I always have my musical friends on rotation on my stereo - not enough people know about them and I can't get enough: Andrew Lipke, Chris Kasper, Chris Haugen's new record, Jackie Greene, and the Waybacks are some of my favorite artists. Grateful Dead, The Band and Zeppelin are my old standbys - they will always pull me through. I always enjoy Iron & Wine for the chill songwriter scenario and Ivan Neville's Dumpstafunk got me moving this year. Ben Harper, Wilco, Bill Frisell's Nashville, and this east coast reggae band I just got turned onto called 10 Foot Ganga Plant are all enjoyable for me right now. Oh, yes, and Morphine. I love Morphine.

6. What is the song "The Coachman" about?

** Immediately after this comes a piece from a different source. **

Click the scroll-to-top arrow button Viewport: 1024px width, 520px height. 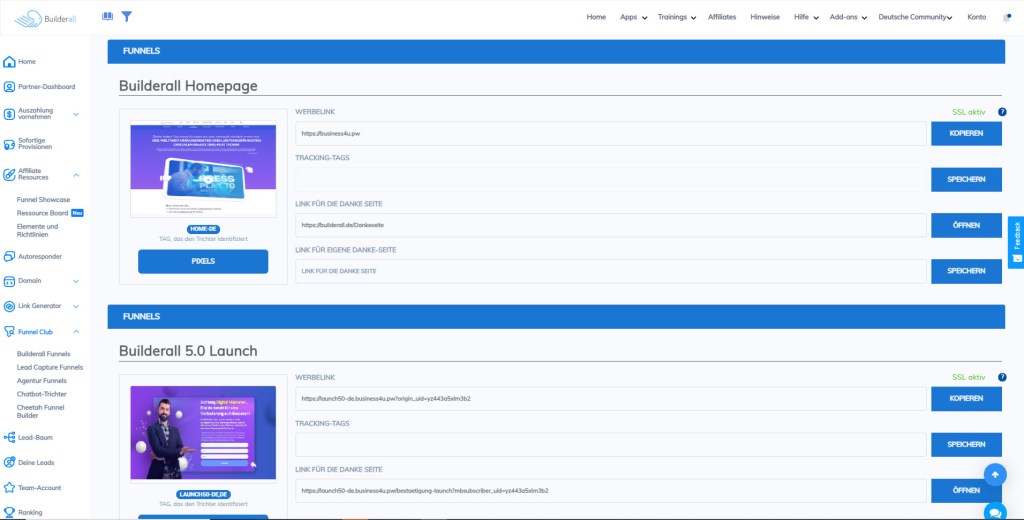994,474
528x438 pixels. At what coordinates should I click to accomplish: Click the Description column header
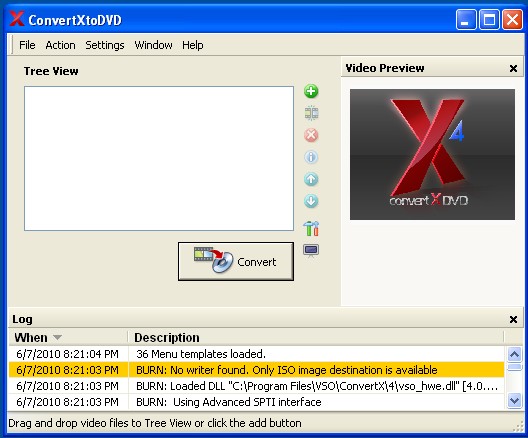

"The Coachman", as an album and song title, was inspired by a seaside hotel I grew up going to as a child - for 25 years. My family frequented the place called "The Coachman's" in Cape May, NJ. A couple of years ago, we were told that they were tearing the hotel down - it was a pretty sad thing to hear. So we enjoyed our last vacation there that year. I think of "the Coachman" as this proverbial character who saw me grow from a little girl into a woman. Every year we went there, "the coachman" witnessed me and my sister grow up with all the other kids who vacationed there - we made solid summer friendships and met many a love..."the coachman" saw my many loves and friends and family - "the coachman" witnessed it all. And it all happened by the seaside - where i feel most vibrant. The title track was inspired by these interactions I had in Cape May, NJ and it was a homage to the place and people who helped me learn about life and love. I've met many wonderful people in my life and they all did their best...even when life throws curve balls. When the light isn't shining so brightly, when the circumstances aren't in our favor, we all do the best we can...that's how I feel about the friends and lovers I've had in my life. "The Coachman" is about pushing through amidst all of life's troubles, and riding off into the sunset....and there's certainly a bit of romantic hope in there too: "The Coachman is waiting to ride them away, across the ocean on their perfect wave." Even though the hotel "The Coachman" was shut down after all those years of memories..."he did his best"...and will live on forever through this piece. We jammed that song out in the studio for 25 minutes - we ended up shortening it to 18 minutes!! Barrie and I both agreed to keep its length...it's a meditative, reflective piece that tucks you in for the night and reminds me of all the memories and hopes for the future.

Comments? Send them to: jdrake@hoodrivernews.com

Reader mail:

Kevin [kjkingrey@gmail.com] writes:

Subject: Hey bud, nice blog!

Jim,

The name of that band Tobias Ammon played in with Kevin Kingrey was and is, Gipsy Ale. Yeah, that name escapes me too, never have been that crazy about it. We are up and playing again, but now with my 21 year old son Tyson on guitar and his longtime classmate and bandmate Ryan McAlexander on bass. It's pretty cool. We are at Harvest fest tomorrow 3 to 5. Hope to see you there.

Hey i love your blog! It must be pretty fun to put that together. Keep on with it, good on ya!

Best regards,

Kevin

--

Give a man a fish, and you'll feed him for a day.

-Teach a man to fish and you feed him for a lifetime.

-Teach a man to create an artificial shortage of fish and he will eat steak.

-Give a fish a man, and he'll eat for weeks!